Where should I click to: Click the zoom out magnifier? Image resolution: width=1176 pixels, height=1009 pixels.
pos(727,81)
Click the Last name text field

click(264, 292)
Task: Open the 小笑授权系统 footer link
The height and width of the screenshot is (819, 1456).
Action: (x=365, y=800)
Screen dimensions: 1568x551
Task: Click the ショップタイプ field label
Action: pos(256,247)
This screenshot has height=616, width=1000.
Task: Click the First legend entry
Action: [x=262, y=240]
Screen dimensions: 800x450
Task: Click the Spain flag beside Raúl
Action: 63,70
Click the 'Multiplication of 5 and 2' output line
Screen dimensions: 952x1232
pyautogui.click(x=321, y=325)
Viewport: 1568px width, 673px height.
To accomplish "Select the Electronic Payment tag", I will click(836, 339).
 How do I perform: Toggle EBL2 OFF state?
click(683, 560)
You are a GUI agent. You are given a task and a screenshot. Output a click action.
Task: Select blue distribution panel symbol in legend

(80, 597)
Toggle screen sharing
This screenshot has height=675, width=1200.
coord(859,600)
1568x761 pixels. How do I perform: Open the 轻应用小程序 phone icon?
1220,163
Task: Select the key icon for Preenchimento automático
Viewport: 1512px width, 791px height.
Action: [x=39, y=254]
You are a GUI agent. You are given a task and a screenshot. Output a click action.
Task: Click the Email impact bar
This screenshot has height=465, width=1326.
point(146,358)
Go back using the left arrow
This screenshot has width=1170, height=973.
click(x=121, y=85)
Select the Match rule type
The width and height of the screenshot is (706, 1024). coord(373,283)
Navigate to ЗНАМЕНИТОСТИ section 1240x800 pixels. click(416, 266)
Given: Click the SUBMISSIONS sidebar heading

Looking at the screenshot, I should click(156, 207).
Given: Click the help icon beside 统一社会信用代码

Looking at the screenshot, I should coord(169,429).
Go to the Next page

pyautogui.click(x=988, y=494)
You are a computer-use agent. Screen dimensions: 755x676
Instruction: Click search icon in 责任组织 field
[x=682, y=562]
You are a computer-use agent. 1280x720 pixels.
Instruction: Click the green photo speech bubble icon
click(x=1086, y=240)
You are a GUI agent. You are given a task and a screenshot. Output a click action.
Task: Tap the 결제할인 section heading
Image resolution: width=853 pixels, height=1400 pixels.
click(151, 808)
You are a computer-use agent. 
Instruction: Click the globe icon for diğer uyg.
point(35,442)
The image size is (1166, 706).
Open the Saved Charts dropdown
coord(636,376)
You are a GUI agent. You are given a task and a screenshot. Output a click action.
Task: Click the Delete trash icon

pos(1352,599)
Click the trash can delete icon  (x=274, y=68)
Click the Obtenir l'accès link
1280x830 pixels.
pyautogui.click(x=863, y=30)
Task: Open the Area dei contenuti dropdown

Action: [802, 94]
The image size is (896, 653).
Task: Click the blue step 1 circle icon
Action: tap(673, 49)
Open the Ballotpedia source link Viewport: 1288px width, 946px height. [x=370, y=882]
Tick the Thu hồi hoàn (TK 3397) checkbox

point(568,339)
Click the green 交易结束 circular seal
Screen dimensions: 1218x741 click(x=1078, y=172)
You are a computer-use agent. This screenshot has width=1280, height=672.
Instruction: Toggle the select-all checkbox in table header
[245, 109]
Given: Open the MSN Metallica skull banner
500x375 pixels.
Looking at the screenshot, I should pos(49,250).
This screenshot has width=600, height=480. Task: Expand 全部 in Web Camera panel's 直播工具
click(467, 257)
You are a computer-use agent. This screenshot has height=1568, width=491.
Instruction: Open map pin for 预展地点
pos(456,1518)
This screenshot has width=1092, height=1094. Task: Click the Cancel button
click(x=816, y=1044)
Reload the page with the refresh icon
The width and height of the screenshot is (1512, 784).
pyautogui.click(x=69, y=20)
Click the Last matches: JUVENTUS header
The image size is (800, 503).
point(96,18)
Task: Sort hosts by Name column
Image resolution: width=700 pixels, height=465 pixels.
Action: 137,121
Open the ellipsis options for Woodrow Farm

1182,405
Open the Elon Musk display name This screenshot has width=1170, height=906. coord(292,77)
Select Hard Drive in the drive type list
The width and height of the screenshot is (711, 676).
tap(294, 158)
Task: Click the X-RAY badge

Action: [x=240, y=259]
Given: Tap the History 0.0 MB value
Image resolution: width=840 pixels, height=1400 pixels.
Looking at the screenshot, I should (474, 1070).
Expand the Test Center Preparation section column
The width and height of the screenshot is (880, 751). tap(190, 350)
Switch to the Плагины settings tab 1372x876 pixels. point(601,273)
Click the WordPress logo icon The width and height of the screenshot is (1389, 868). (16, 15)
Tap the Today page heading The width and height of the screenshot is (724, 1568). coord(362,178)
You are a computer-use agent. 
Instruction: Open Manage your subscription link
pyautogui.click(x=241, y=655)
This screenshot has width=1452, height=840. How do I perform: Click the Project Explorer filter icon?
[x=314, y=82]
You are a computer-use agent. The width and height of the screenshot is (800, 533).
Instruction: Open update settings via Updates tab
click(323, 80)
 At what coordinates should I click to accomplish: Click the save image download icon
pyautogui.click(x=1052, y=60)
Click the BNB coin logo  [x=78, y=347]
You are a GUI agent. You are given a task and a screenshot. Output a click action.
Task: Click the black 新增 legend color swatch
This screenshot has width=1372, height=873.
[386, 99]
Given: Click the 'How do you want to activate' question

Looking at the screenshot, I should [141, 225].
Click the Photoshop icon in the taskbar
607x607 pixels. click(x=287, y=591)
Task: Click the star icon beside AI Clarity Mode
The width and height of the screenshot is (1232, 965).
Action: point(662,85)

• • • •

_The request:_ Copy the records word for word, starting with the first line and ending with the line that contains "pyautogui.click(x=321, y=325)", including that line.

_The output:_
Where should I click to: Click the zoom out magnifier? Image resolution: width=1176 pixels, height=1009 pixels.
pos(727,81)
Click the Last name text field

click(264, 292)
Task: Open the 小笑授权系统 footer link
The height and width of the screenshot is (819, 1456).
Action: (x=365, y=800)
Screen dimensions: 1568x551
Task: Click the ショップタイプ field label
Action: pos(256,247)
This screenshot has height=616, width=1000.
Task: Click the First legend entry
Action: [x=262, y=240]
Screen dimensions: 800x450
Task: Click the Spain flag beside Raúl
Action: 63,70
Click the 'Multiplication of 5 and 2' output line
Screen dimensions: 952x1232
pyautogui.click(x=321, y=325)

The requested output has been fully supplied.